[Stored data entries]

──────────

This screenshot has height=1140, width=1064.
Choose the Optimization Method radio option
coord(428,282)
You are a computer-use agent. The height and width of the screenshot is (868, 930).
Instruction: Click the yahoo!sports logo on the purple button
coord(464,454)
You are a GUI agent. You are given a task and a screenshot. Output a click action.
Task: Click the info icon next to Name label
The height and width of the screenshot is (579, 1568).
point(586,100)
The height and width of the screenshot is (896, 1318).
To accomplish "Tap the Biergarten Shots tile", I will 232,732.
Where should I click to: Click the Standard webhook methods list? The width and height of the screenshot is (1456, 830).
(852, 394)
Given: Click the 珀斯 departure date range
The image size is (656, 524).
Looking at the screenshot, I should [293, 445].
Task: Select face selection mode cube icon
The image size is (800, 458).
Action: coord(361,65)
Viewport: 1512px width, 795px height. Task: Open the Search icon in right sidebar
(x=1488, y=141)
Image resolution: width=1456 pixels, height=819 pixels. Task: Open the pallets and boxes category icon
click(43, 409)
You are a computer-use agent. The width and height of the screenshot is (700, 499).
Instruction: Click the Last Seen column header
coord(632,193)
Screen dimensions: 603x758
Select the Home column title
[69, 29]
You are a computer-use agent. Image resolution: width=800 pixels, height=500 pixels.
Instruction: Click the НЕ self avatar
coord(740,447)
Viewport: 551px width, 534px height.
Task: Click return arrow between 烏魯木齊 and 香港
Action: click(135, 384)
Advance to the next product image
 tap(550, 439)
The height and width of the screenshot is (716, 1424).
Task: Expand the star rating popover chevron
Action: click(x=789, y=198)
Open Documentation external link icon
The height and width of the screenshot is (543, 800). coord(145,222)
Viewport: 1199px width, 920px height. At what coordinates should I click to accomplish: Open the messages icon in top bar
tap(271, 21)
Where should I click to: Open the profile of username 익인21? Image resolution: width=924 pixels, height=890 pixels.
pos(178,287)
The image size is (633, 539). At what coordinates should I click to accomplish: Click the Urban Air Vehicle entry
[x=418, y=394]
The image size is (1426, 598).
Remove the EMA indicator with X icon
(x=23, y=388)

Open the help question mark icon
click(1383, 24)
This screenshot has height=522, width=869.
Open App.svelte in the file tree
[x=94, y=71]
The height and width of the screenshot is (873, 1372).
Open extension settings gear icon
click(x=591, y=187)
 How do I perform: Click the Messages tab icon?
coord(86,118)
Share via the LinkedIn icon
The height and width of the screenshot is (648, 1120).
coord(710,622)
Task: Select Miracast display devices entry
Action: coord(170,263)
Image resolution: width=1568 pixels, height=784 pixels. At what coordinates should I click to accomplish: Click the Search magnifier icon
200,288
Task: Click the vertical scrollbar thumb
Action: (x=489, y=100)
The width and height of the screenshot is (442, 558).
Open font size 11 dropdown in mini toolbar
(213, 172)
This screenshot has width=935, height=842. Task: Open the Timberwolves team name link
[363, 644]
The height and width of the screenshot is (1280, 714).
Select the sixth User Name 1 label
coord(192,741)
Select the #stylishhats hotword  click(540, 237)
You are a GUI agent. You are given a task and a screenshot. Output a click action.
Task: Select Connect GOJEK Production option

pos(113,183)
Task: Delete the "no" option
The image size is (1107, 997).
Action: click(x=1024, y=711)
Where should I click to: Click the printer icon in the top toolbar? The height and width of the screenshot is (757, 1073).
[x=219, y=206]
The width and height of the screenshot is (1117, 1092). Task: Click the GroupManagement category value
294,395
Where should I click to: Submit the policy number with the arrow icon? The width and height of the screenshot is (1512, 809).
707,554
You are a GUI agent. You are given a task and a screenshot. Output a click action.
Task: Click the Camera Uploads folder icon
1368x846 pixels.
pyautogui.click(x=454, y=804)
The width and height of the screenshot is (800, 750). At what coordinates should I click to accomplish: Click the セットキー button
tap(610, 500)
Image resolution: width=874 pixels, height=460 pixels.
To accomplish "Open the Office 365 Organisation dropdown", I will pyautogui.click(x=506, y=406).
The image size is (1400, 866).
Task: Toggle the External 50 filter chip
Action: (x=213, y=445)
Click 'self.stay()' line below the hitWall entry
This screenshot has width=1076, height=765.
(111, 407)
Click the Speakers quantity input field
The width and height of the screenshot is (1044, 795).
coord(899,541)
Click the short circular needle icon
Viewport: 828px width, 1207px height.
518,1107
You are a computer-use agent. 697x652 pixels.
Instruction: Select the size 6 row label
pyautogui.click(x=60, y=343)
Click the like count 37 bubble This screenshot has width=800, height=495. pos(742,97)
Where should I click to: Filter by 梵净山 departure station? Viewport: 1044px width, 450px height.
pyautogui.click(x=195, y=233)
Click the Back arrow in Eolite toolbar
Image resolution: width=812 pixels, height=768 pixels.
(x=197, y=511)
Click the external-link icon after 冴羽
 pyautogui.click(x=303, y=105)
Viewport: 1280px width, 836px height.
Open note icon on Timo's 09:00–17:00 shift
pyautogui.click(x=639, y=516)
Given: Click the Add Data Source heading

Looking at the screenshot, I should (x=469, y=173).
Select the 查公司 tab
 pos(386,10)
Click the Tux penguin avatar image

──────────

The request ▸ Repeat the data above, swapping each "Instruction" for "Command" and leaving everything else unchanged.

The solution ▸
This screenshot has height=1140, width=1064.
Choose the Optimization Method radio option
coord(428,282)
You are a computer-use agent. The height and width of the screenshot is (868, 930).
Command: Click the yahoo!sports logo on the purple button
coord(464,454)
You are a GUI agent. You are given a task and a screenshot. Output a click action.
Task: Click the info icon next to Name label
The height and width of the screenshot is (579, 1568).
point(586,100)
The height and width of the screenshot is (896, 1318).
To accomplish "Tap the Biergarten Shots tile", I will 232,732.
Where should I click to: Click the Standard webhook methods list? The width and height of the screenshot is (1456, 830).
(852, 394)
Given: Click the 珀斯 departure date range
The image size is (656, 524).
Looking at the screenshot, I should [293, 445].
Task: Select face selection mode cube icon
The image size is (800, 458).
Action: coord(361,65)
Viewport: 1512px width, 795px height. Task: Open the Search icon in right sidebar
(x=1488, y=141)
Image resolution: width=1456 pixels, height=819 pixels. Task: Open the pallets and boxes category icon
click(43, 409)
You are a computer-use agent. The width and height of the screenshot is (700, 499).
Command: Click the Last Seen column header
coord(632,193)
Screen dimensions: 603x758
Select the Home column title
[69, 29]
You are a computer-use agent. Image resolution: width=800 pixels, height=500 pixels.
Command: Click the НЕ self avatar
coord(740,447)
Viewport: 551px width, 534px height.
Task: Click return arrow between 烏魯木齊 and 香港
Action: click(135, 384)
Advance to the next product image
 tap(550, 439)
The height and width of the screenshot is (716, 1424).
Task: Expand the star rating popover chevron
Action: click(x=789, y=198)
Open Documentation external link icon
The height and width of the screenshot is (543, 800). coord(145,222)
Viewport: 1199px width, 920px height. At what coordinates should I click to accomplish: Open the messages icon in top bar
tap(271, 21)
Where should I click to: Open the profile of username 익인21? Image resolution: width=924 pixels, height=890 pixels.
pos(178,287)
The image size is (633, 539). At what coordinates should I click to accomplish: Click the Urban Air Vehicle entry
[x=418, y=394]
The image size is (1426, 598).
Remove the EMA indicator with X icon
(x=23, y=388)

Open the help question mark icon
click(1383, 24)
This screenshot has height=522, width=869.
Open App.svelte in the file tree
[x=94, y=71]
The height and width of the screenshot is (873, 1372).
Open extension settings gear icon
click(x=591, y=187)
 How do I perform: Click the Messages tab icon?
coord(86,118)
Share via the LinkedIn icon
The height and width of the screenshot is (648, 1120).
coord(710,622)
Task: Select Miracast display devices entry
Action: coord(170,263)
Image resolution: width=1568 pixels, height=784 pixels. At what coordinates should I click to accomplish: Click the Search magnifier icon
200,288
Task: Click the vertical scrollbar thumb
Action: (x=489, y=100)
The width and height of the screenshot is (442, 558).
Open font size 11 dropdown in mini toolbar
(213, 172)
This screenshot has width=935, height=842. Task: Open the Timberwolves team name link
[363, 644]
The height and width of the screenshot is (1280, 714).
Select the sixth User Name 1 label
coord(192,741)
Select the #stylishhats hotword  click(540, 237)
You are a GUI agent. You are given a task and a screenshot. Output a click action.
Task: Select Connect GOJEK Production option

pos(113,183)
Task: Delete the "no" option
The image size is (1107, 997).
Action: click(x=1024, y=711)
Where should I click to: Click the printer icon in the top toolbar? The height and width of the screenshot is (757, 1073).
[x=219, y=206]
The width and height of the screenshot is (1117, 1092). Task: Click the GroupManagement category value
294,395
Where should I click to: Submit the policy number with the arrow icon? The width and height of the screenshot is (1512, 809).
707,554
You are a GUI agent. You are given a task and a screenshot. Output a click action.
Task: Click the Camera Uploads folder icon
1368x846 pixels.
pyautogui.click(x=454, y=804)
The width and height of the screenshot is (800, 750). At what coordinates should I click to accomplish: Click the セットキー button
tap(610, 500)
Image resolution: width=874 pixels, height=460 pixels.
To accomplish "Open the Office 365 Organisation dropdown", I will pyautogui.click(x=506, y=406).
The image size is (1400, 866).
Task: Toggle the External 50 filter chip
Action: (x=213, y=445)
Click 'self.stay()' line below the hitWall entry
This screenshot has width=1076, height=765.
(111, 407)
Click the Speakers quantity input field
The width and height of the screenshot is (1044, 795).
coord(899,541)
Click the short circular needle icon
Viewport: 828px width, 1207px height.
518,1107
You are a computer-use agent. 697x652 pixels.
Command: Select the size 6 row label
pyautogui.click(x=60, y=343)
Click the like count 37 bubble This screenshot has width=800, height=495. pos(742,97)
Where should I click to: Filter by 梵净山 departure station? Viewport: 1044px width, 450px height.
pyautogui.click(x=195, y=233)
Click the Back arrow in Eolite toolbar
Image resolution: width=812 pixels, height=768 pixels.
(x=197, y=511)
Click the external-link icon after 冴羽
 pyautogui.click(x=303, y=105)
Viewport: 1280px width, 836px height.
Open note icon on Timo's 09:00–17:00 shift
pyautogui.click(x=639, y=516)
Given: Click the Add Data Source heading

Looking at the screenshot, I should (x=469, y=173).
Select the 查公司 tab
 pos(386,10)
Click the Tux penguin avatar image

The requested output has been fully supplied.